この古い警告を厚労省は今も中絶薬の「危険性」の証拠に用いている
FDA Adds to Abortion Pill Safety Warning
L.A. TIMES ARCHIVES, NOV. 16, 2004 12 AM PT
冒頭を仮訳します
ワシントン - カリフォルニアの女性の死に関与したとされる中絶薬RU-486と深刻な細菌感染の危険性を関連付ける警告が追加される見込みとなった。
ホリー・パターソンは、2003年9月17日、子宮の炎症による敗血症性ショックで死亡した。この18歳の女性は、予定外の妊娠を終わらせるためにRU-486を服用してから数週間後に死亡した。中絶反対運動家は、彼女の死をきっかけに、Danco Laboratoriesの製品であるMifeprexを含むこれらのピルに対するキャンペーンに乗り出した。

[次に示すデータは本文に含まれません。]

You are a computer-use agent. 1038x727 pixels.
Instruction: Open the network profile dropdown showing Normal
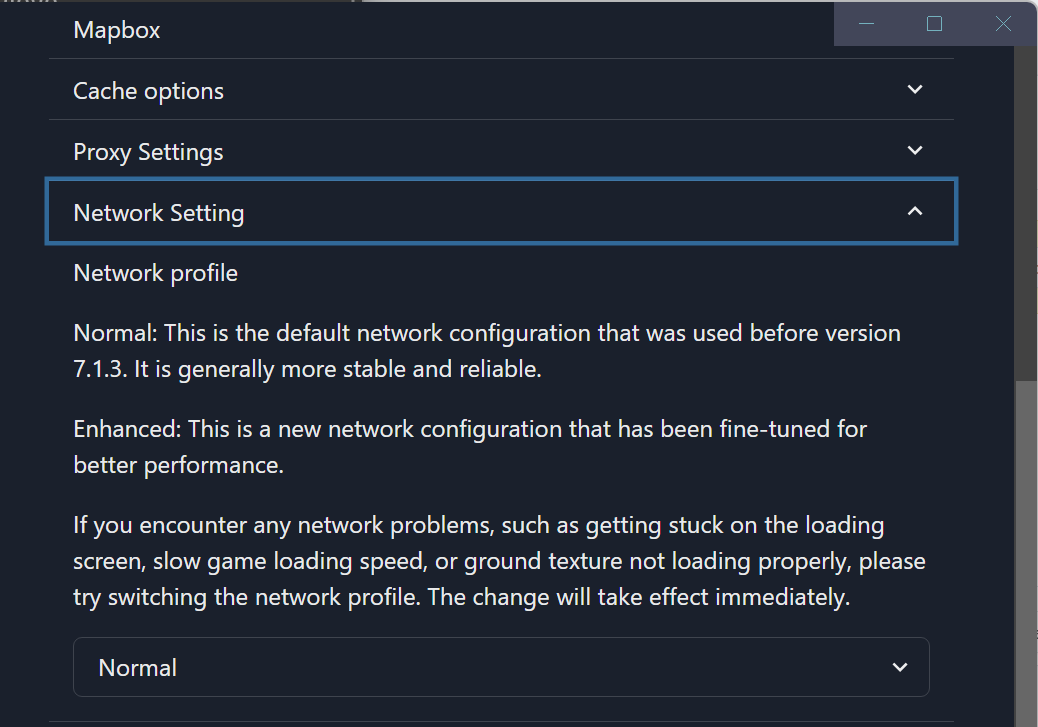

ミフェプレックスは、2000年に米国食品医薬品局(FDA)により、最終月経開始後49日までの妊娠を停止させることが承認されている。この薬は、妊娠を維持するために必要なホルモンであるプロゲステロンを遮断する。ミフェプレックスは、ミソプロストールという別の薬と一緒に服用することで、妊娠を終了させる。
ミフェプレックスにはすでにブラックボックス警告(FDAの最も厳しい警告)が付いており、安全性への懸念が強調されている。FDAは月曜日に、この薬の警告が拡大され、重篤な細菌感染や出血など、まれではあるが生命を脅かす可能性のある合併症に関する情報が追加されることを発表した。
アメリカのFDAは即座に調査し、翌年には中絶薬の服用と死の因果関係は確認できなかったと報告し、警告文の義務付けを取り下げた。それを伝えても厚労省は知らぬ顔。しばらくのあいだFDAの取り下げによって、リンクが切れても放置していた。2021年12月に開いた院内集会でも厚労省の役人に、中絶薬の承認が間近なのだから国民に対して「間違った(中絶薬に関する危険)情報」を与えるのはやめてほしいと主張したが、取り下げは拒否された。